On 3/20/24 06:00, Oscar Salvador wrote: > On Tue, Mar 19, 2024 at 06:48:31PM +0000, Matthew Wilcox wrote: >> Is this the right way to fix this problem? I would have thought we'd >> be better off accounting this as migration freeing the old page and >> allocating the new page. If I understand correctly, this is the code >> which says "This page was last allocated by X and freed by Y", and I >> would think that being last freed (or allocated) by the migration code >> would be a very nice hint about where a problem might stem from. > > I hear you, and I had the same thought when I stumbled upon this. > I did not know that the handle was being changed, otherwise it would > have saved me quite a lot of debugging time. > > Checking the history of this, I can see this decision was made in > 2016 in: > > commit d435edca928805074dae005ab9a42d9fa60fc702 > Author: Vlastimil Babka <vbabka@suse.cz> > Date: Tue Mar 15 14:56:15 2016 -0700 > > mm, page_owner: copy page owner info during migration > Yeah I think we could keep that logic. But we could also simply subtract the refcount of the old handle (the "allocated for migration") in __folio_copy_owner() no? Then we wouldn't need the extra migrate_handle. Also we might have more issues here. Most page owner code takes care to set everything for all pages within a folio, but __folio_copy_owner() and __set_page_owner_migrate_reason() don't.
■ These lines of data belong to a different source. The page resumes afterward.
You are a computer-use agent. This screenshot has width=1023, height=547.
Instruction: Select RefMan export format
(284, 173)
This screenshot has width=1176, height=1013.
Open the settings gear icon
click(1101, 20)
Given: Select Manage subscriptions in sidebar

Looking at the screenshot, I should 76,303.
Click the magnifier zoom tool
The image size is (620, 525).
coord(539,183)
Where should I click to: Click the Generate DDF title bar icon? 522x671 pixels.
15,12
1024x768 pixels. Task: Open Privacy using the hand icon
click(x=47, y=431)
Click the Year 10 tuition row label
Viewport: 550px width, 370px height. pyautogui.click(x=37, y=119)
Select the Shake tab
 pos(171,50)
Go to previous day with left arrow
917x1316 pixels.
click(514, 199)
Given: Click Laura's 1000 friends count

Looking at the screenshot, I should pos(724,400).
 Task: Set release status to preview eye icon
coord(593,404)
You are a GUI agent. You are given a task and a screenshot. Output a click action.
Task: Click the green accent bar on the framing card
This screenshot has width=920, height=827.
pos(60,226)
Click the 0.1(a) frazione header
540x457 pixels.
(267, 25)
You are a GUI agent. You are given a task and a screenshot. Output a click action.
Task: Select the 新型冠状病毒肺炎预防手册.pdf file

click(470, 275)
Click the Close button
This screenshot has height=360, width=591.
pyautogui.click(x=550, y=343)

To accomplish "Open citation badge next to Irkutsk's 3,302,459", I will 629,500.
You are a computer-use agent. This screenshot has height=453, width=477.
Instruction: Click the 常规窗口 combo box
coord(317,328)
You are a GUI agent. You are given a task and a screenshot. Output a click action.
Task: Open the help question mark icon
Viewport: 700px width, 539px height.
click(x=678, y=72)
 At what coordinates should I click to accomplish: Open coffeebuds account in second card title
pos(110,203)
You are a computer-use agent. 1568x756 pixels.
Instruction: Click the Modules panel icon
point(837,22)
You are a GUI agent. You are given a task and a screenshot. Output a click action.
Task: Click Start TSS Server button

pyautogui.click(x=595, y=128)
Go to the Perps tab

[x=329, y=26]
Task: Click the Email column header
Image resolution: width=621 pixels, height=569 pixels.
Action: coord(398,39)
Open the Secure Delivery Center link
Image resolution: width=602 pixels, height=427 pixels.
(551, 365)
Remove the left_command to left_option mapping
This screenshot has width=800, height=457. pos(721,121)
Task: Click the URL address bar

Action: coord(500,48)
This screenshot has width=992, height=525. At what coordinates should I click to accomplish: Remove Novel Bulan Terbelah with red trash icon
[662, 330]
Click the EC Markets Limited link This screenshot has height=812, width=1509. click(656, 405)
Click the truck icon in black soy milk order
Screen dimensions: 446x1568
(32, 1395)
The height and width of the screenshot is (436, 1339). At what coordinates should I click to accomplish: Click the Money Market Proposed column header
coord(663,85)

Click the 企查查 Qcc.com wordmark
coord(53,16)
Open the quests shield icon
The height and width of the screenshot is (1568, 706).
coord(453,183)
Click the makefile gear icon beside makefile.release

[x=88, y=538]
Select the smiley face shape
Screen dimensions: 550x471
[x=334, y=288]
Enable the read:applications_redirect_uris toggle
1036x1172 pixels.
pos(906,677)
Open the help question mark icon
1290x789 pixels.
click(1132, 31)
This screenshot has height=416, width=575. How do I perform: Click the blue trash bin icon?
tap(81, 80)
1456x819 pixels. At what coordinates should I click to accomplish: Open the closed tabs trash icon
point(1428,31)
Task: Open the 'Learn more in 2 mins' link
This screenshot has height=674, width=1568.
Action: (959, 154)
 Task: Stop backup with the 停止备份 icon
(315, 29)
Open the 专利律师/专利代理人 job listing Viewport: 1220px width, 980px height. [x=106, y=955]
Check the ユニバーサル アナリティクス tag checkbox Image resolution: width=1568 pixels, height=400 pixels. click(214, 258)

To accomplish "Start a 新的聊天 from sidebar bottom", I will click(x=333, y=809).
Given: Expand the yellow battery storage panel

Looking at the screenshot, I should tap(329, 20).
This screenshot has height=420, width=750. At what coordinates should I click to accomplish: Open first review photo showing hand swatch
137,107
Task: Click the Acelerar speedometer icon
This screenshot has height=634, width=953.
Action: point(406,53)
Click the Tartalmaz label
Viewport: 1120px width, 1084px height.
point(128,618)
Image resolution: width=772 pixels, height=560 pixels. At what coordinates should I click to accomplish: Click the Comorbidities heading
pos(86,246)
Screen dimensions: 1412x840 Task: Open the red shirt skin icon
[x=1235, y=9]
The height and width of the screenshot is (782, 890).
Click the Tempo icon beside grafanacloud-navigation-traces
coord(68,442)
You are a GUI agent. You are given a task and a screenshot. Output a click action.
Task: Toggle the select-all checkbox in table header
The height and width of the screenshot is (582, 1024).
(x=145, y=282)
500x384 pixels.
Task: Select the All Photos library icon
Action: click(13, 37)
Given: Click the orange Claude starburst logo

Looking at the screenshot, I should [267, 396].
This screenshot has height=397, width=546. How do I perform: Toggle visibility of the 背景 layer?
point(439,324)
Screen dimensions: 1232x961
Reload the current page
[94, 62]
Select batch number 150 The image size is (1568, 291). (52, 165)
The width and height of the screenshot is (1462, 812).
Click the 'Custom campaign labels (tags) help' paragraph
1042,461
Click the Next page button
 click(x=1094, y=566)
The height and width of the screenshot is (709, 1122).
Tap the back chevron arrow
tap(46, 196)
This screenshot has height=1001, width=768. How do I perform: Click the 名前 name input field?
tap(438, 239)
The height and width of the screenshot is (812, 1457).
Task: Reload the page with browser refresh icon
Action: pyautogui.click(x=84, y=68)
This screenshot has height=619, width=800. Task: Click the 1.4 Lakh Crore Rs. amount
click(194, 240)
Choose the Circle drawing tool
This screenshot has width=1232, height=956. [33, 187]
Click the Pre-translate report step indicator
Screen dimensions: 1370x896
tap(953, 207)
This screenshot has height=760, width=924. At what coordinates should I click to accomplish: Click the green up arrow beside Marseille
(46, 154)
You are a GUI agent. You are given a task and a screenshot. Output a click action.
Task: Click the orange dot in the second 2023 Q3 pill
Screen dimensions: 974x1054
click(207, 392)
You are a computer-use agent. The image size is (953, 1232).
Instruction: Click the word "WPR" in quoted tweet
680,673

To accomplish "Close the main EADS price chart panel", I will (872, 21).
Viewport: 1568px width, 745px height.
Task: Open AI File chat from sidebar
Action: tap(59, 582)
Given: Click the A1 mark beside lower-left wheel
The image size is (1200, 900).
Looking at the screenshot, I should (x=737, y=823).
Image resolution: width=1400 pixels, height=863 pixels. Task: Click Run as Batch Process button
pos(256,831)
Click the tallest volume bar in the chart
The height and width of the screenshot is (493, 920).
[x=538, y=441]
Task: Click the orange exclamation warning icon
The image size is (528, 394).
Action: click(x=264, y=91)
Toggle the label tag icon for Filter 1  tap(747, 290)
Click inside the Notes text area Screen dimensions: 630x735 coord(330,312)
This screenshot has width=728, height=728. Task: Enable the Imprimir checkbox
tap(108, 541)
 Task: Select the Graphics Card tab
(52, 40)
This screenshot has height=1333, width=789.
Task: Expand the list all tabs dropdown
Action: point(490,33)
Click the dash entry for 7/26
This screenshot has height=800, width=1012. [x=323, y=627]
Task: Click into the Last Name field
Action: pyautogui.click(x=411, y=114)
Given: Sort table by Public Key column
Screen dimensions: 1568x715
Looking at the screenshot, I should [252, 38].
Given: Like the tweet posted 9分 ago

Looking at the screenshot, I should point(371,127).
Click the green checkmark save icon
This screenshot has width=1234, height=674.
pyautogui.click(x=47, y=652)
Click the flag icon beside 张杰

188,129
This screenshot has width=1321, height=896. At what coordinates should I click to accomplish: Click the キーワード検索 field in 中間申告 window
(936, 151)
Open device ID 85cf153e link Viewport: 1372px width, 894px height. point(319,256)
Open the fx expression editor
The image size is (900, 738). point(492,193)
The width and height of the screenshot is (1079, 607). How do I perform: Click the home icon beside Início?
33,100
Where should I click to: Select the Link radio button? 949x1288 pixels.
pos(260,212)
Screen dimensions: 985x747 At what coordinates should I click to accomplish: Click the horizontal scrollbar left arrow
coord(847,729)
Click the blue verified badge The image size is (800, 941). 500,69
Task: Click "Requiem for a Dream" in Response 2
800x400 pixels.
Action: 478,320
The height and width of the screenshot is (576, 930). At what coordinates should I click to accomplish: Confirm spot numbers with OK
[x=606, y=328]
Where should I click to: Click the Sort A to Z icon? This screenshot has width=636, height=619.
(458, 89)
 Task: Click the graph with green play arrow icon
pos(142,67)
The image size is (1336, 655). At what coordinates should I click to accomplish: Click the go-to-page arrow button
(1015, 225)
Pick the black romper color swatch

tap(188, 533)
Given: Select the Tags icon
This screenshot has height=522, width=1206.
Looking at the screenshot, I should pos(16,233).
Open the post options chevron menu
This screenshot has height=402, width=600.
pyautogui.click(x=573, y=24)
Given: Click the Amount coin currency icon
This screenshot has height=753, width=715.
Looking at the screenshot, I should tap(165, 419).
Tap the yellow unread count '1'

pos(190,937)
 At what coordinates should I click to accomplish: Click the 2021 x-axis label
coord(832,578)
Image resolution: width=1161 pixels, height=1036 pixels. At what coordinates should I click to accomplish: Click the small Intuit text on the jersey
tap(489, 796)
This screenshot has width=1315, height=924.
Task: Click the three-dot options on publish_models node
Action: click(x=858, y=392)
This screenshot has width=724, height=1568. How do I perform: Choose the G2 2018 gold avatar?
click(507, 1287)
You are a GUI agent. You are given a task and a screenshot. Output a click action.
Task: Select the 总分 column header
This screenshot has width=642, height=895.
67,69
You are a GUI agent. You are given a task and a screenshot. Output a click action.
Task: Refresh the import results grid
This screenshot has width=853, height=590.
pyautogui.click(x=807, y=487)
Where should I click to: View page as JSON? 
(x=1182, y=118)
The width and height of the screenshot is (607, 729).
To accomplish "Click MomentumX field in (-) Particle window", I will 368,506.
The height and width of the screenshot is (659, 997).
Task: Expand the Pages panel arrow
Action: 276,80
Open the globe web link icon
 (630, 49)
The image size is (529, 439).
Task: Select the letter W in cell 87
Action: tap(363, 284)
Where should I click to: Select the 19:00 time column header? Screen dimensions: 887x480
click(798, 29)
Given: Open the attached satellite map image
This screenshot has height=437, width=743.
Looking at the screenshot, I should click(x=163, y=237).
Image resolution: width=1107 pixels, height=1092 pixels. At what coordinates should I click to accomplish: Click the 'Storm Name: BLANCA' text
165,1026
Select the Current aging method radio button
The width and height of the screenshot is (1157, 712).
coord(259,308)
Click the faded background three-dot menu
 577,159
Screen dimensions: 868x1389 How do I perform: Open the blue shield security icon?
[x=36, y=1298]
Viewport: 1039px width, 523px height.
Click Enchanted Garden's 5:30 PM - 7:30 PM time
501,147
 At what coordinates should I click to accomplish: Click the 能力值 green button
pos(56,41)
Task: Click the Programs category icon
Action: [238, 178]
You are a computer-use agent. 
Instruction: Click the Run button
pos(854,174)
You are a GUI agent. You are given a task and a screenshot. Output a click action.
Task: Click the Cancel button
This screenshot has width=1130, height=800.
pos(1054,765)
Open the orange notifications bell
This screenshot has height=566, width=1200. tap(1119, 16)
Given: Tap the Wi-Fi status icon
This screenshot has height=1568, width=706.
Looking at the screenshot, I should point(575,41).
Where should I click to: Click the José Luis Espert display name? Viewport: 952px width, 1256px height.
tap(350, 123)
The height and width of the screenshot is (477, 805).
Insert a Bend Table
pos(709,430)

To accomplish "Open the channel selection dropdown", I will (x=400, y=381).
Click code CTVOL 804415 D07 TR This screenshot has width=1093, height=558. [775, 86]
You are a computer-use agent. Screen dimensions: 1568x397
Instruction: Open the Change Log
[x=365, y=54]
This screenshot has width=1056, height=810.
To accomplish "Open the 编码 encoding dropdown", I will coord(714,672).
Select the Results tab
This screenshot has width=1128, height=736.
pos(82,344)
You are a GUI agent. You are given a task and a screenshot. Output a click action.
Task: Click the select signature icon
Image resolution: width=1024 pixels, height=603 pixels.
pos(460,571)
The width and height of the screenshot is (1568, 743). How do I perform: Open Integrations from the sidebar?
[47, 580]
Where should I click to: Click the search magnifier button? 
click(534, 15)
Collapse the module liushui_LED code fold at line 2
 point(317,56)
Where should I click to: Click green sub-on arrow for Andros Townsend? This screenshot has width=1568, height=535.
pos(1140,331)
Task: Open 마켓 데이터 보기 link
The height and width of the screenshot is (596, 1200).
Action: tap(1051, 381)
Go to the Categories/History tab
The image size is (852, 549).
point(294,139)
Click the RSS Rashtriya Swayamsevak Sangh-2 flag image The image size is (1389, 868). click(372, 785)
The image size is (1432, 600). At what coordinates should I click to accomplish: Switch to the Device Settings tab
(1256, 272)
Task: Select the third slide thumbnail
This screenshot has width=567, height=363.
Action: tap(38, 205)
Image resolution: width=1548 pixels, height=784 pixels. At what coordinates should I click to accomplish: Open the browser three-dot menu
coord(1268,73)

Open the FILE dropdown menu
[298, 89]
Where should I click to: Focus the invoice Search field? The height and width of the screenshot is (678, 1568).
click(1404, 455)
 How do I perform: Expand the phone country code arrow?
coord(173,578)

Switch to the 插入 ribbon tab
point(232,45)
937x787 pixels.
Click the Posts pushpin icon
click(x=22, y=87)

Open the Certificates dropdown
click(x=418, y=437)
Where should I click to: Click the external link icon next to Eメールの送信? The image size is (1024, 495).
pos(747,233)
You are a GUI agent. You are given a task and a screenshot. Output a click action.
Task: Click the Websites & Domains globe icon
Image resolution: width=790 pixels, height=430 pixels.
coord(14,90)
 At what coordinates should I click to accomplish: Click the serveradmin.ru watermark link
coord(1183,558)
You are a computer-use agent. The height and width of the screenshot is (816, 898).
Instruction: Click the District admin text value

On Thu, Mar 21, 2024 at 11:50:36AM +0100, Vlastimil Babka wrote: > Yeah I think we could keep that logic. I am all for keeping it. > But we could also simply subtract the refcount of the old handle (the > "allocated for migration") in __folio_copy_owner() no? Then we wouldn't need > the extra migrate_handle. Since new_page will have the old handle pointing to the old stack after the call, we could uncharge the old_page to the migrate_stack, which new_page->_handle holds before it gets changed. So we basically swap it. It could work, but I kinda have a bittersweet feeling here. I am trying to work towards to reduce the number of lookups in the hlist, but for the approach described above I would need to lookup the stack for new_page->handle in order to substract the page. OTHO, I understand that adding migrate_handle kinda wasted memory. 16MB for 16GB of memory. > Also we might have more issues here. Most page owner code takes care to set > everything for all pages within a folio, but __folio_copy_owner() and > __set_page_owner_migrate_reason() don't. I did not check deeply but do not we split the folio upon migration in case it is large? Which means we should reach split_page_owner() before the copy takes place. Do I get it right?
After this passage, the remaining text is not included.